Saturday, August 25, 2012

Team Challenge!

This past week, I got a chance to meet with Team Challenge Philadelphia! Team Challenge is an endurance sports training program. The program provides training to run/walk a half marathon. Participants raise funds for Crohn's and colitis research and patient services in exchange for training, support, and expenses for the half marathon. This season, we are training for the Rock and Roll Half Marathon in Vegas, on December 2. What is amazing awesome to me is that for every dollar donated, over 80 cents gos directly to research and patient services. In other well known non profits, such as race for the cure, less then 50 cents of each dollar goes to these services and research. I will try to update much more frequently, on my training but also with my Crohn's. I have run multiple half marathons before, but this will be my first since my Crohn's full diagnosis, and will be much more difficult to train for, with a flare up, and joint issues at this time. I can't wait for the next 4 months of training and fundraising to come!

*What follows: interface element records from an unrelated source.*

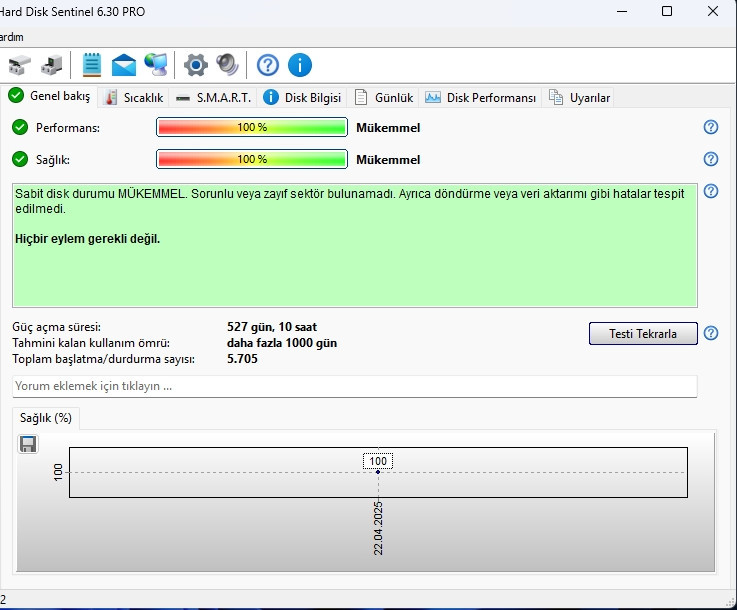The height and width of the screenshot is (610, 737).
Task: Click the speaker sound icon
Action: click(228, 66)
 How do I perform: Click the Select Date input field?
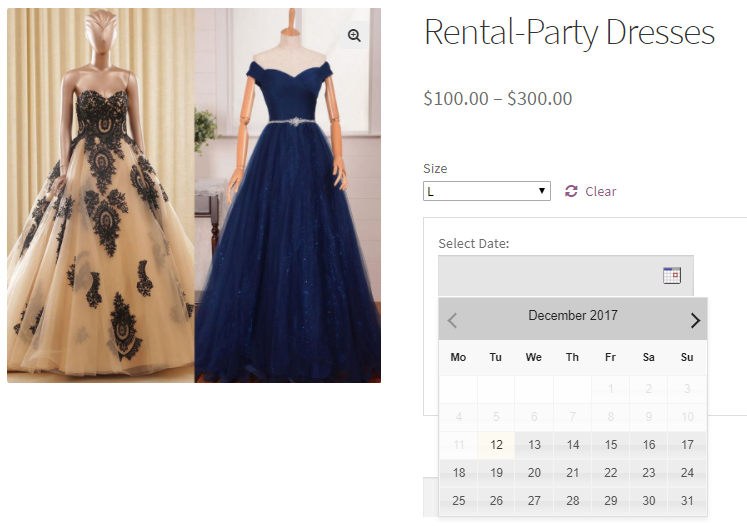point(565,275)
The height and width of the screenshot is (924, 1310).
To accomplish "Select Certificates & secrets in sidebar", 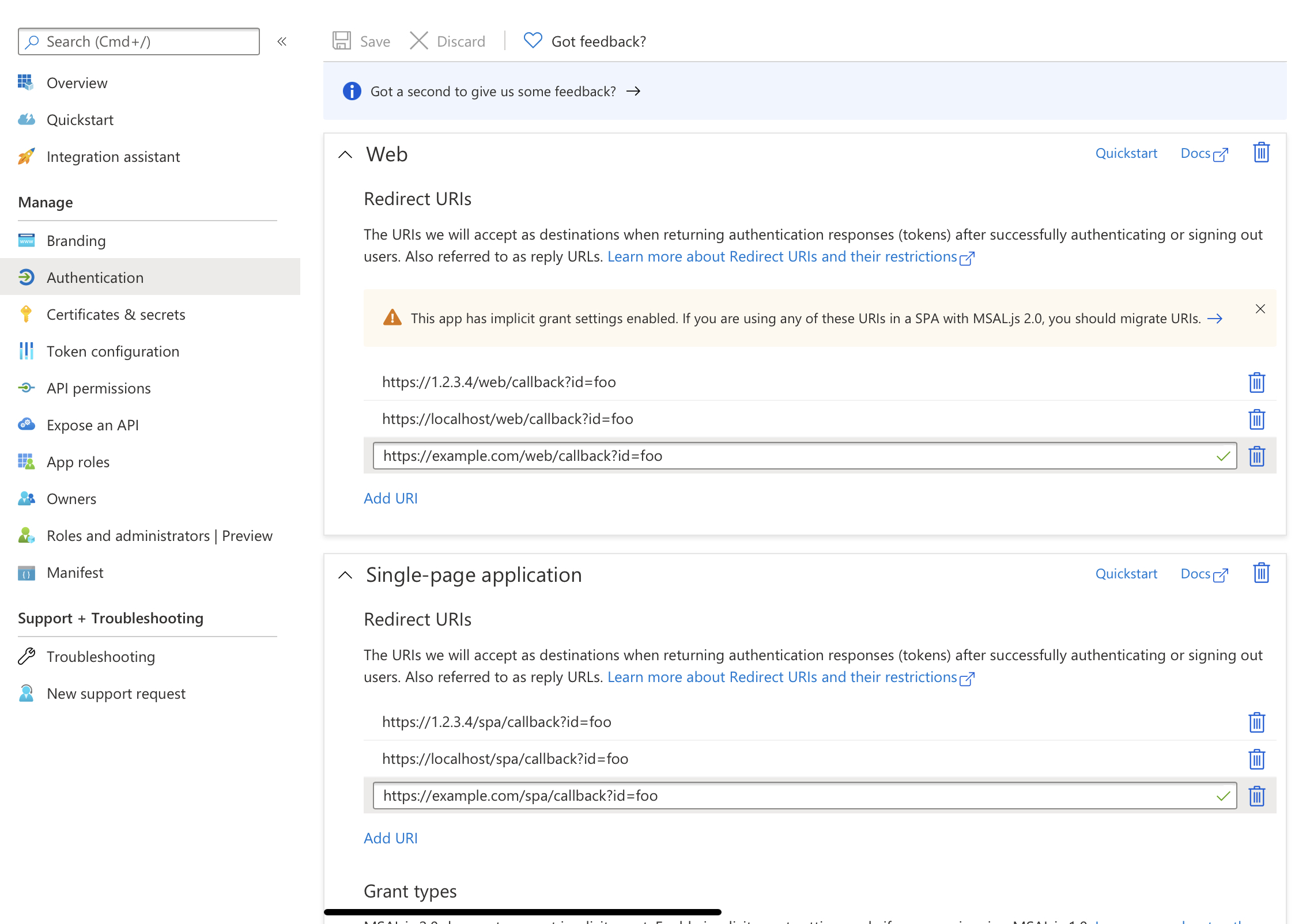I will [116, 314].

 Here is a link to my personal donation site as well: Nicole's Team Challenge Page


  Thanks guys and happy Saturday!

Monday, August 13, 2012

still frustrated

So these past months have led to more frustration. On my last colonoscopy, though my doctor visually saw Crohn's, the biopsies came back normal. He noted that he was upset and regretted not taking more biopsies, ugh. By textbook definition, to be Crohns, there should be microscopic evidence, from a biopsy to confirm the disorder. My c-reactive protein is going absolutely crazy, and my joints continue to swell. He put me on Entocort, considering my terrible history with Prednisone, and it's made a dent in the pain, inflammation and bathroom issues. I have managed to stump one of the country's leading Crohn's specialists... I have blood work, exact symptoms, and even visual confirmation of Crohns, yet no biopsy to confirm it. Right now, he wants to collaborate with the head of Rheumatology at the university. Even if it is not Crohn's, whatever my body is going through is definitely autoimmune. We are going to still considerate it Crohns, until proven different. At this time, I just want answers. I can't stay on steroids forever, or any length of time since I already have none and joint issues. A the same time, without the biopsies, Docis hesitant to prescribe a tnf blocker like Humira or Remicade. Both of those are better long term solutions, even if they do present other side effects. It would be a totally different story if I could feel great and live life normally. The fact that my life has become shambles because of being sick has made this whole situation even more stressful.